Home Markets Can China’s A...

Can China’s AI endeavours save its faltering economy?

Generative artificial intelligence (AI) stands out as a significant advancement in the technology landscape, and China’s AI sector is strategically positioning itself to leverage this trend and use it to boost the economy.

The nation has tactically invested in the research and development of AI over the past decade and ramped up its commitments significantly since 2021. International Data Corporation (IDC) predicts that China’s investment in AI is set to reach $38.1 bn in 2027, representing 9% of the total global AI investments.

Besides, the ever-growing data reserves in China have played a crucial role in AI development. In October 2023, China inaugurated the National Data Administration (NDA) to streamline and intensify efforts to become a global digital economy. NDA’s responsibilities include the organisation and regulation of large data pools, boosting the nation’s AI aspirations.

AI to bring in trillions to the Chinese economy?

The nation’s efforts towards AI development and adoption could also give a major boost to the economy.
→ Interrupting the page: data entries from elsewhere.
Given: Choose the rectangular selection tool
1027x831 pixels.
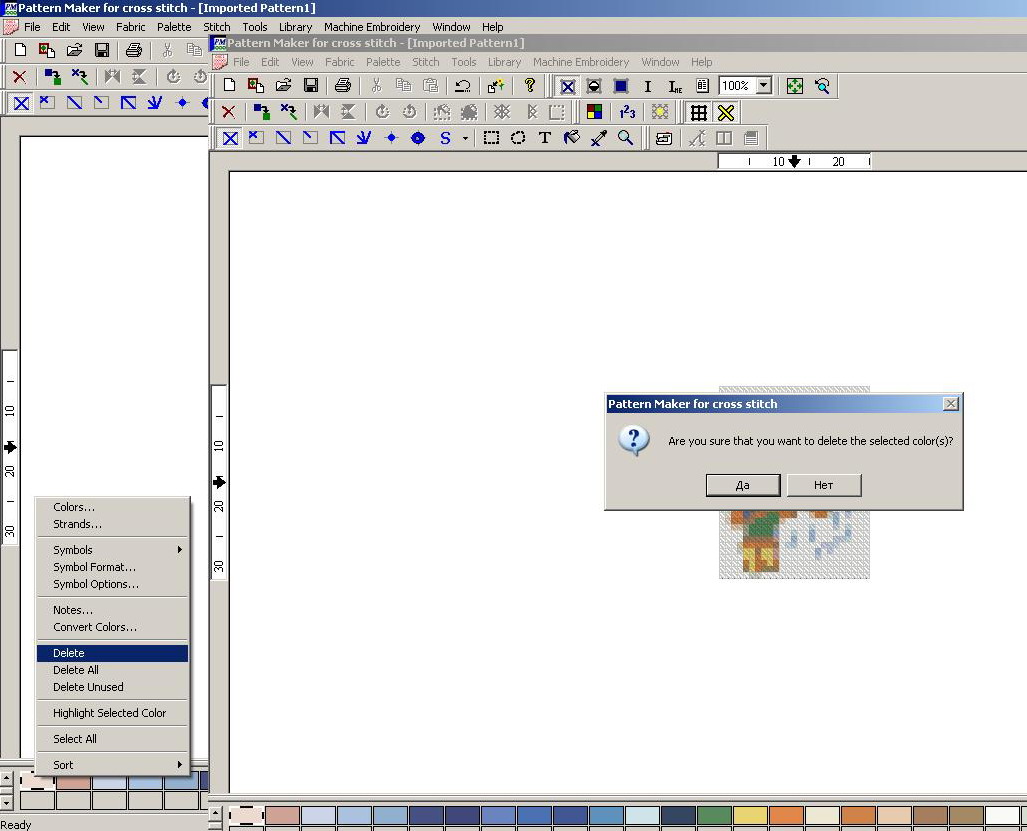Looking at the screenshot, I should tap(491, 138).
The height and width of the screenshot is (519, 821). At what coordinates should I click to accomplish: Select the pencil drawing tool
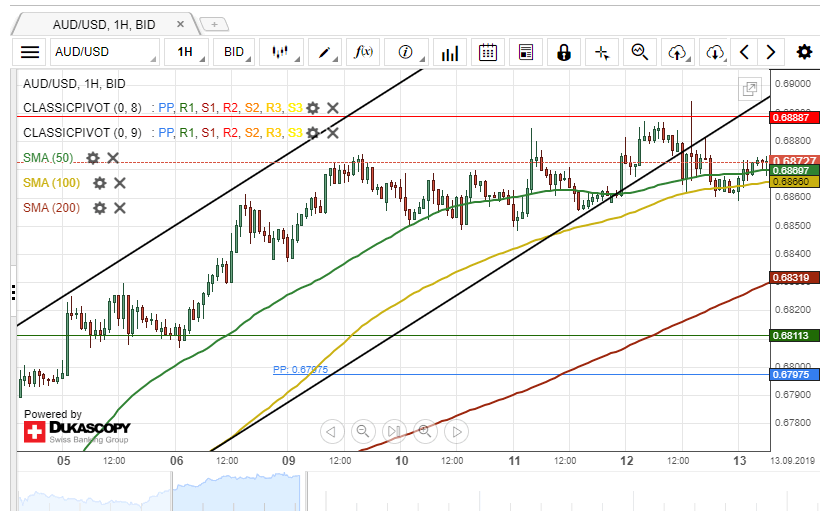tap(326, 52)
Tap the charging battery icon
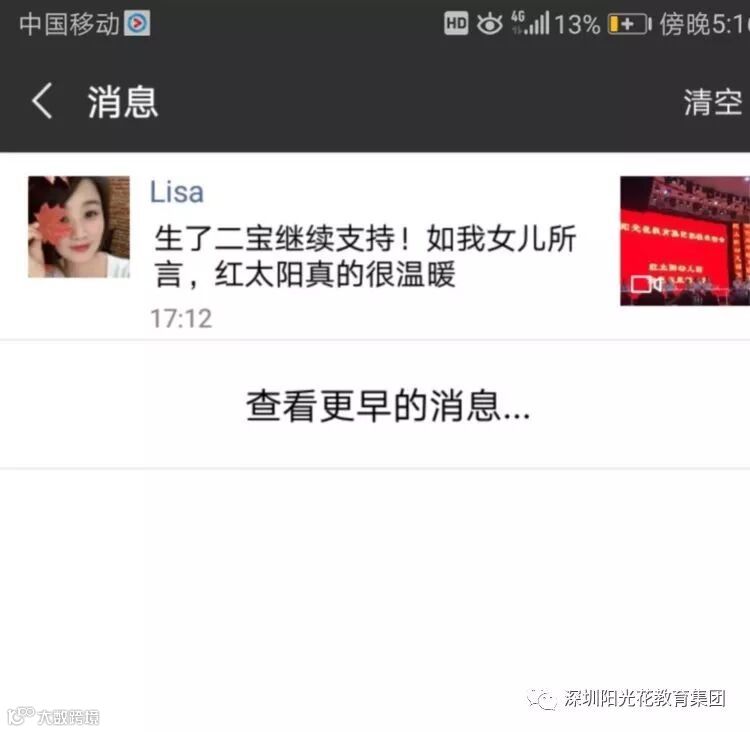This screenshot has width=750, height=732. (x=629, y=24)
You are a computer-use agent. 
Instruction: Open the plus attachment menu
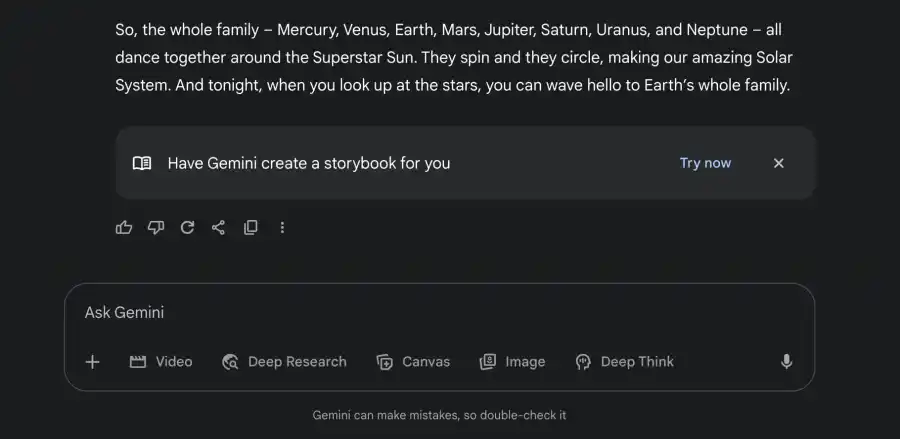(93, 362)
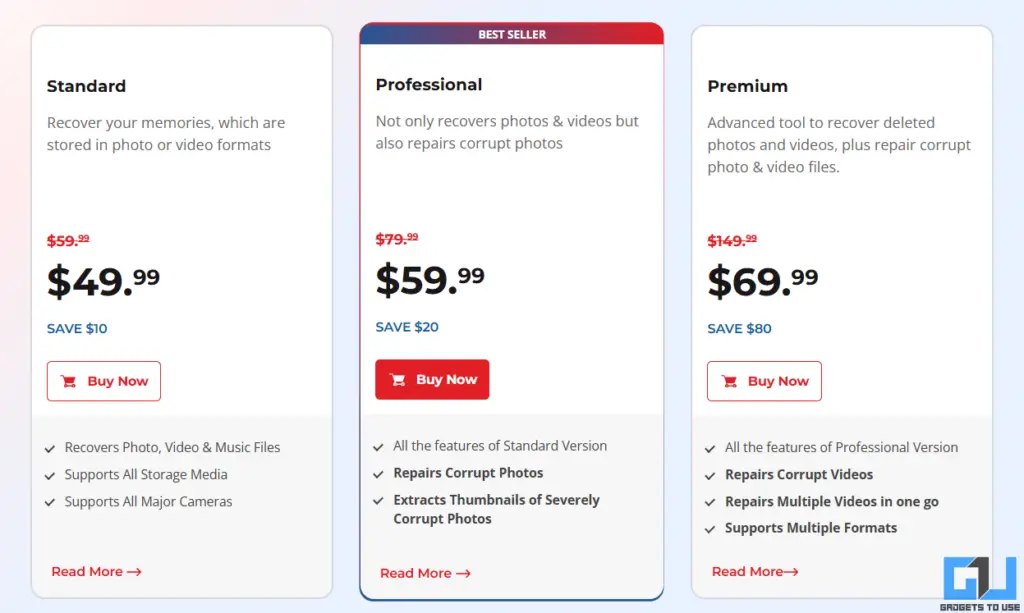Screen dimensions: 1024x613
Task: Click the Best Seller banner
Action: [x=511, y=34]
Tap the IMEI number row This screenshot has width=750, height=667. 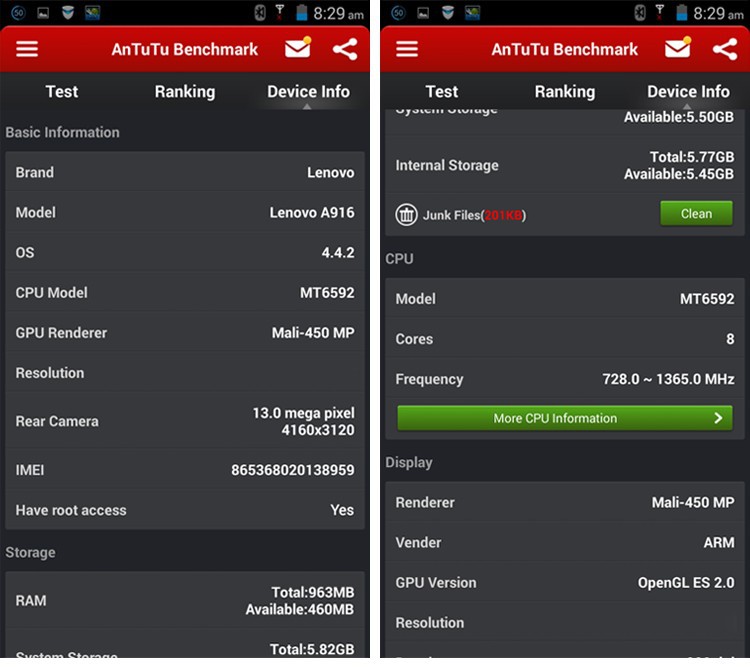(x=185, y=470)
In a press conference last week, Senior Partner at McKinsey & Company, Violet Chung, predicted that Generative AI could further release economic benefits worth $2 tn worth in China every year based on developments in traditional AI and advanced analytics technologies.

Additionally, the Asia Society Policy Institute anticipates AI to be a major growth-driver for China’s econom: “Artificial Intelligence has emerged as a potentially transformative force in the Chinese economy, reshaping industries, driving innovation, and fuelling economic growth.”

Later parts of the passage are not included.